Friday, January 25, 2019

THE LONELY WONDERFUL “BALLAD OF BUSTER SCRUGGS”

Saul Rubinek, Tyne Daly, and Chelcie Ross (left to right) share an unnatural stagecoach ride
in 'The Ballad of Buster Scruggs'
By Dominique Paul Noth

Often the Coen brothers create stunning hard-to-categorize movies (where would you put Fargo and The Big Lebowski?).  Sometimes they even stay within a genre, which they love to pretend to do, but provide the Coen twists (No Country for Old Men, True Grit).  Sometimes they come a cropper (that for me was O Brother Where Art Thou? and Hail Caesar).  

But often a Coen film is a gigantic uncategorizable pleasure.

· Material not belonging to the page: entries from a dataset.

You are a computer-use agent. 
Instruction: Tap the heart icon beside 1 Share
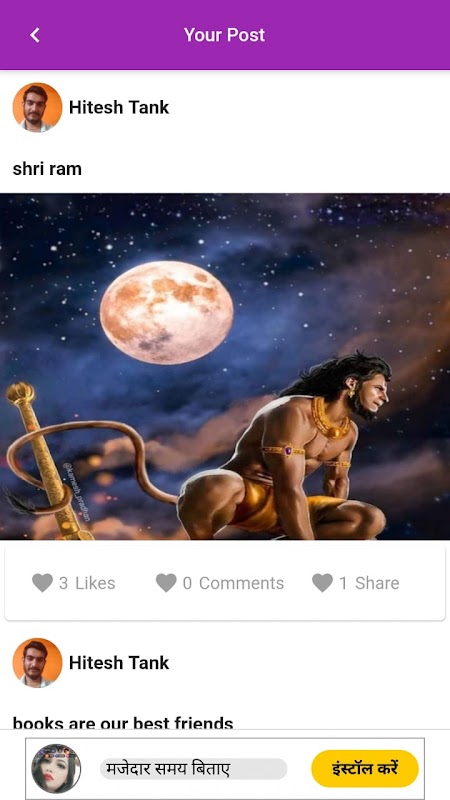[322, 583]
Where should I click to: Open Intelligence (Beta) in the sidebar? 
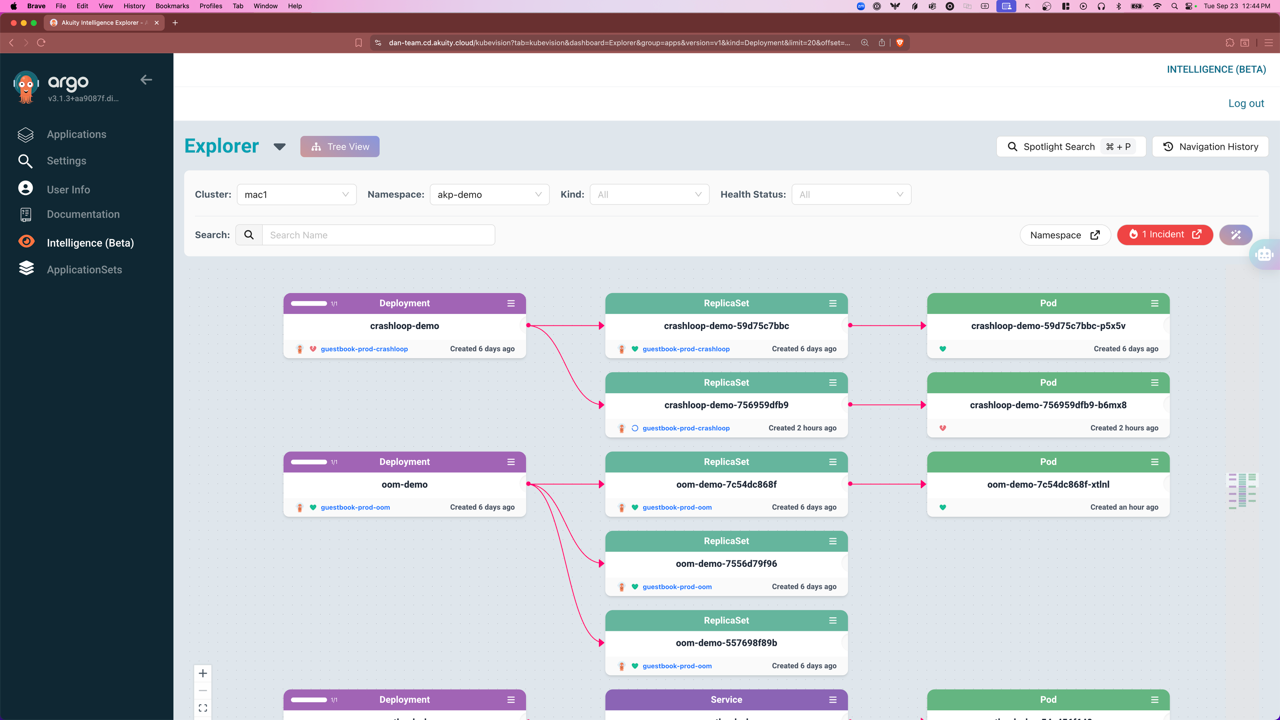(x=90, y=243)
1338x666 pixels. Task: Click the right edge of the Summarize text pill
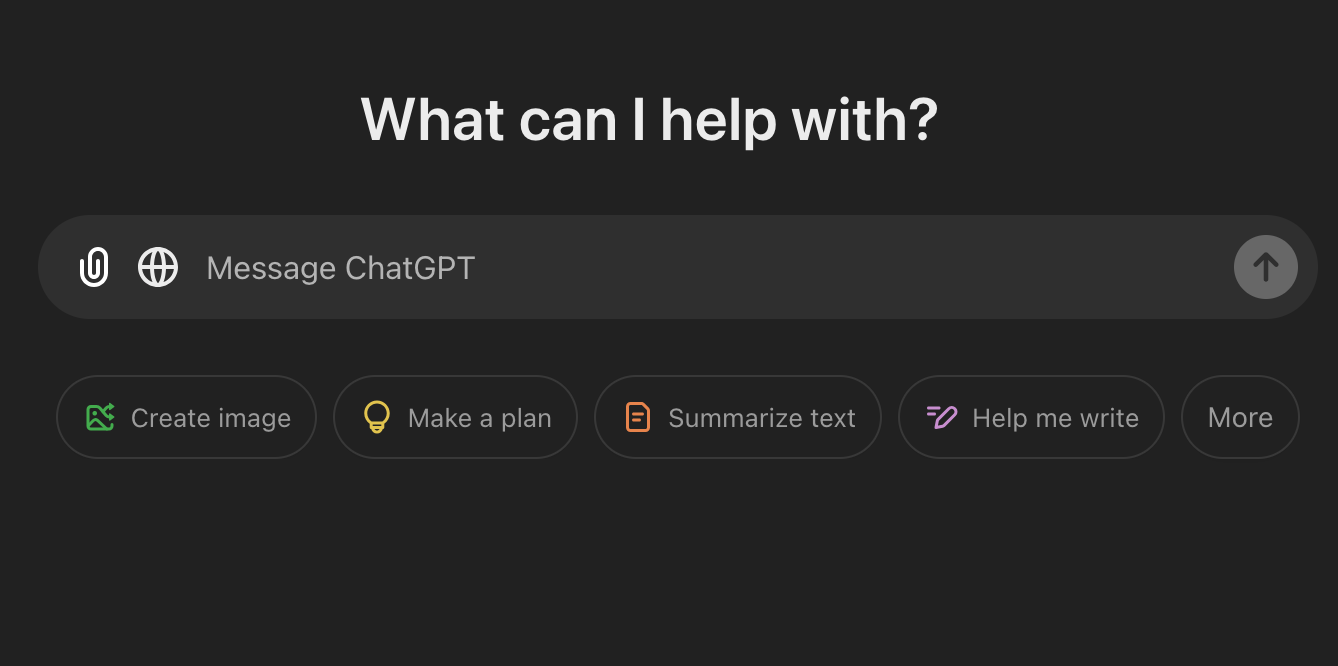pyautogui.click(x=872, y=417)
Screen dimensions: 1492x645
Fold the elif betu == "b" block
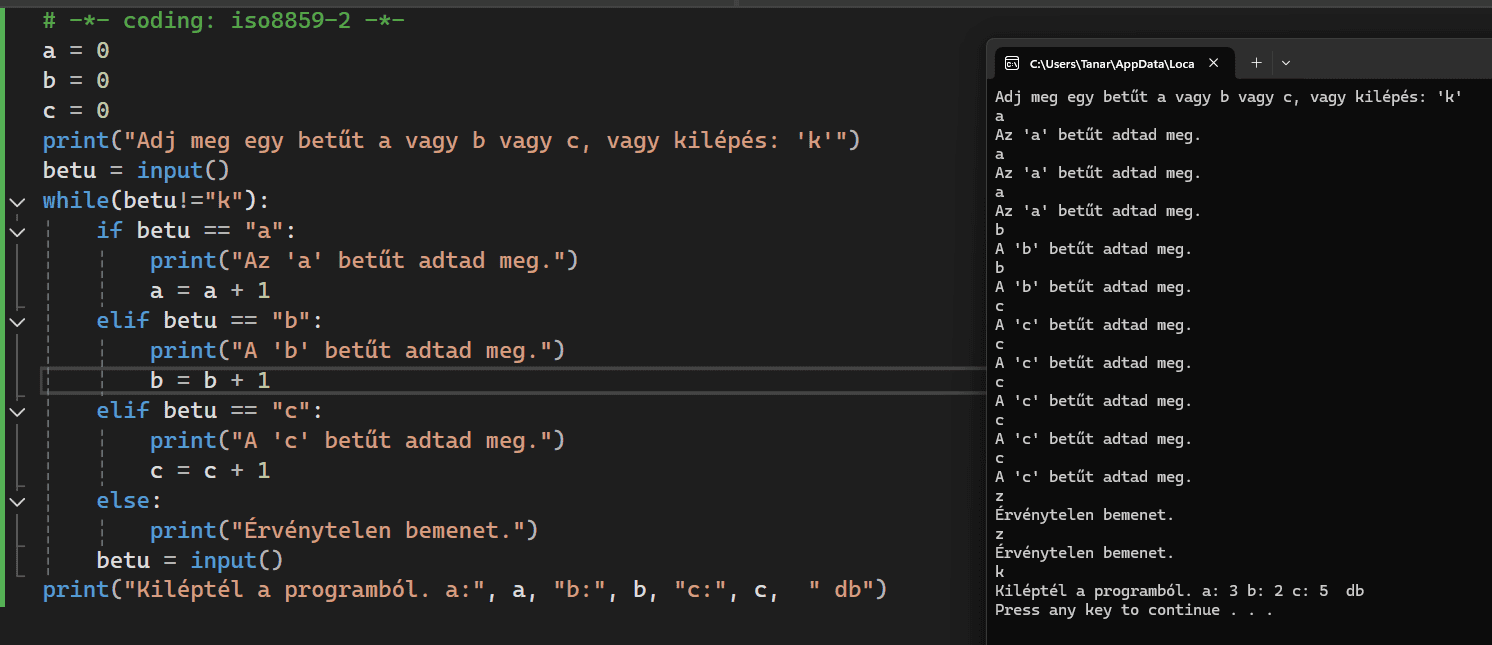(16, 321)
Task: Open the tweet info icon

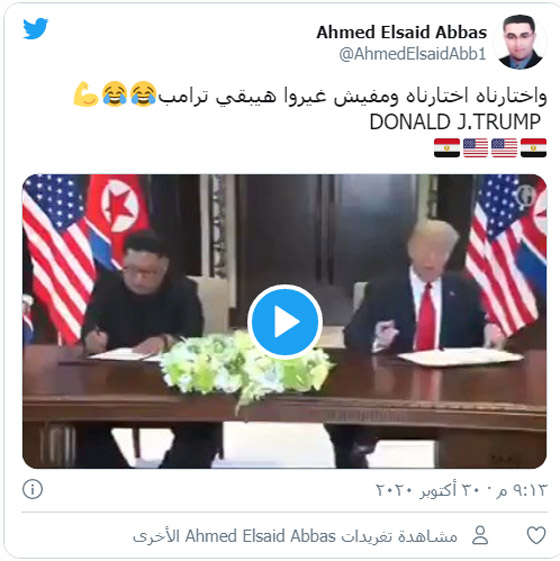Action: (33, 489)
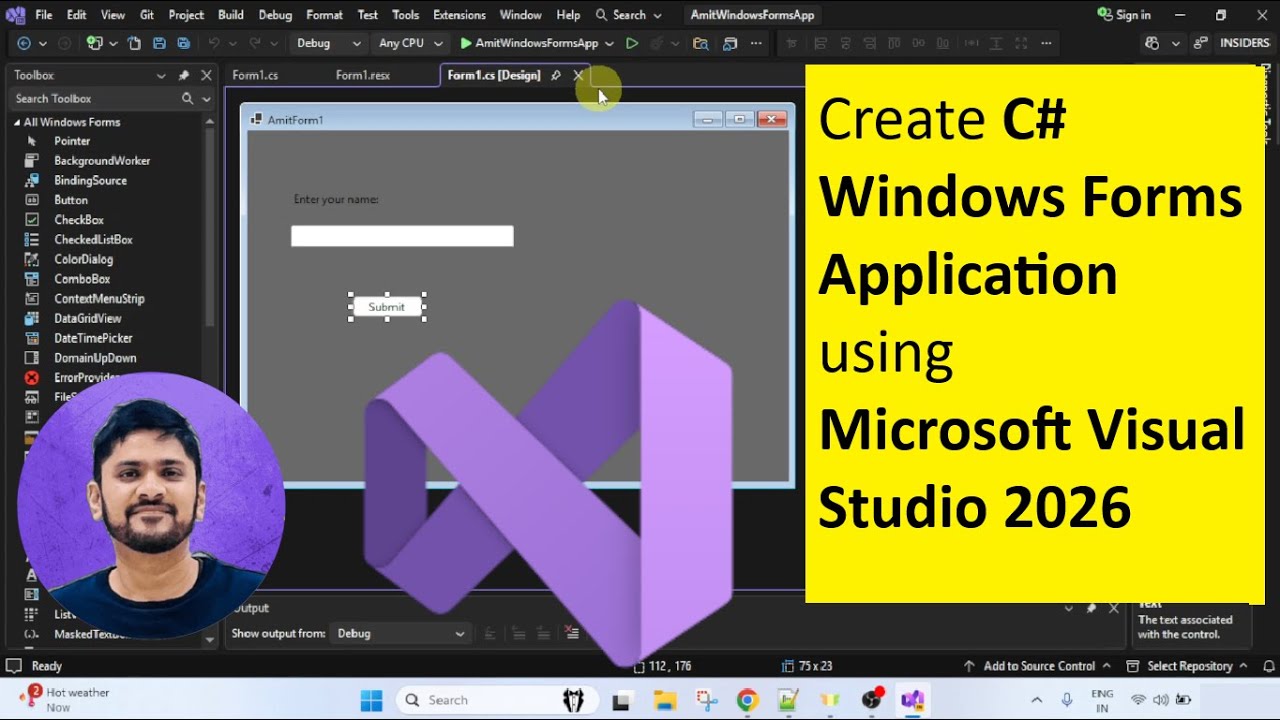Click the New Item toolbar icon
The height and width of the screenshot is (720, 1280).
pos(95,43)
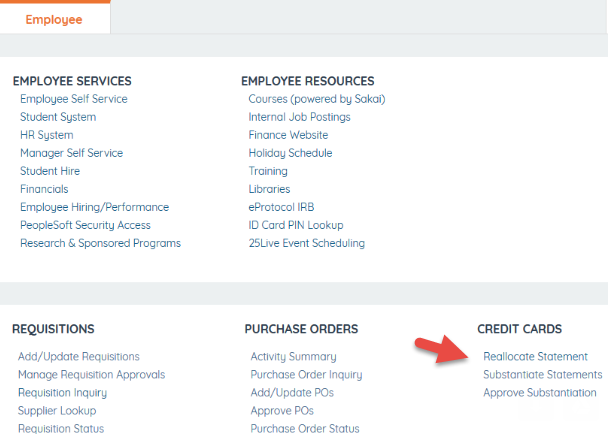This screenshot has width=609, height=442.
Task: Open Approve POs link
Action: click(282, 411)
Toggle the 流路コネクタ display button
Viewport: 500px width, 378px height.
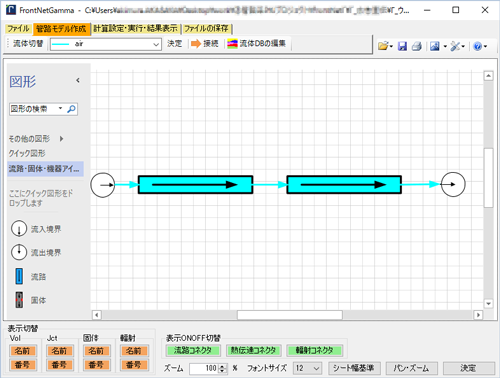[193, 350]

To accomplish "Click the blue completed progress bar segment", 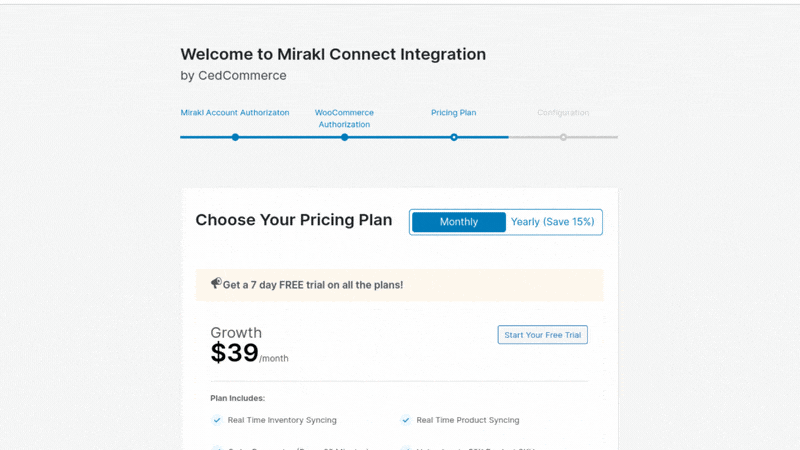I will (x=290, y=137).
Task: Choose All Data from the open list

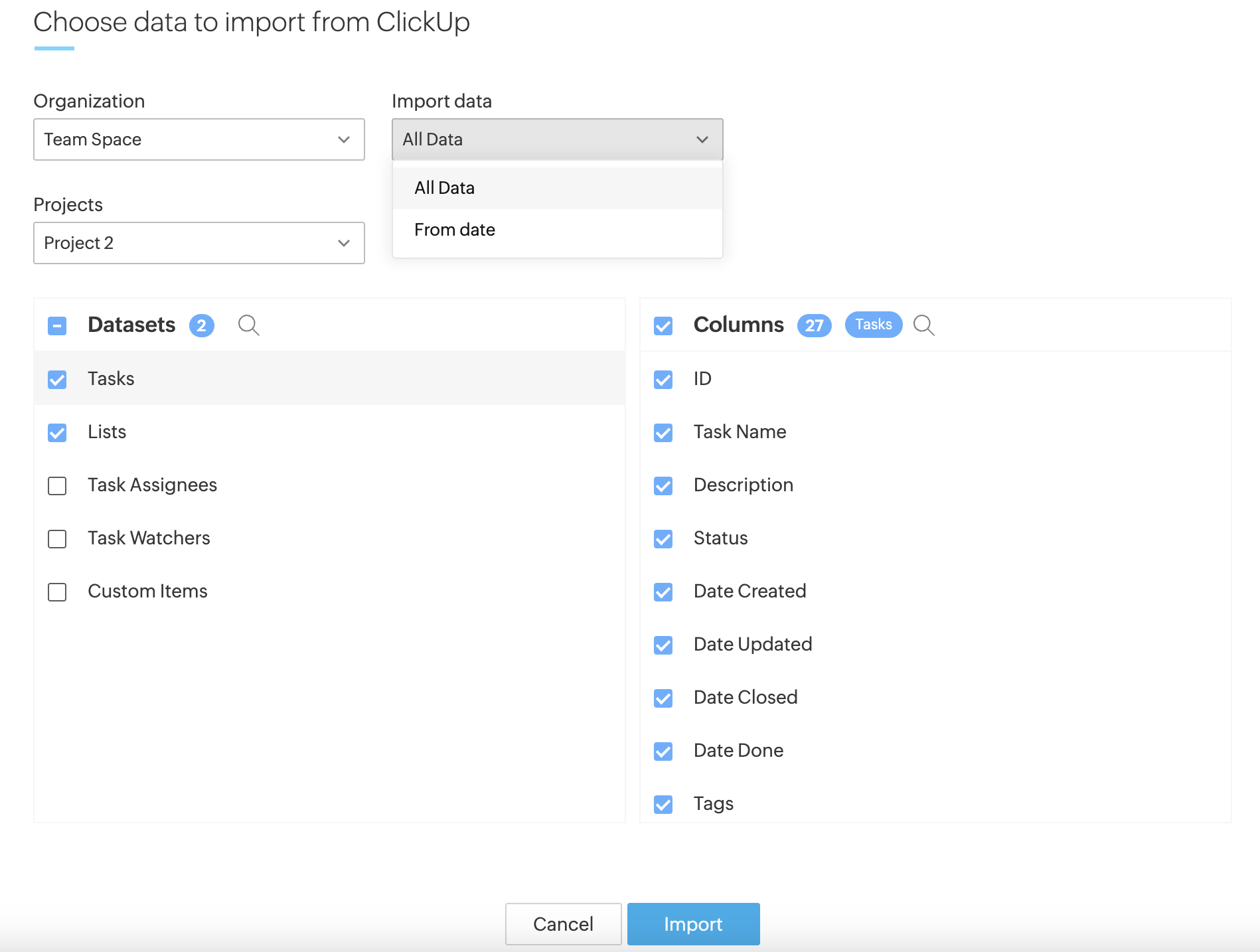Action: [445, 188]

The brothers are, despite their growing fame, eccentric (or maybe that’s part of the fame).  Some of their films escape reviewer notice and audience attention because they are so difficult to explain and so hard to build word of mouth around -- until the film reaches cult status.

Such I think is The Ballad of Buster Scruggs, an exceptional film, both creepy and sad, that should be on most best of 2018 lists. Yet most people have not heard of it unless they are devoted to Netflix and the Coen brothers, Joel and Ethan, sometimes regarded as the two-headed director.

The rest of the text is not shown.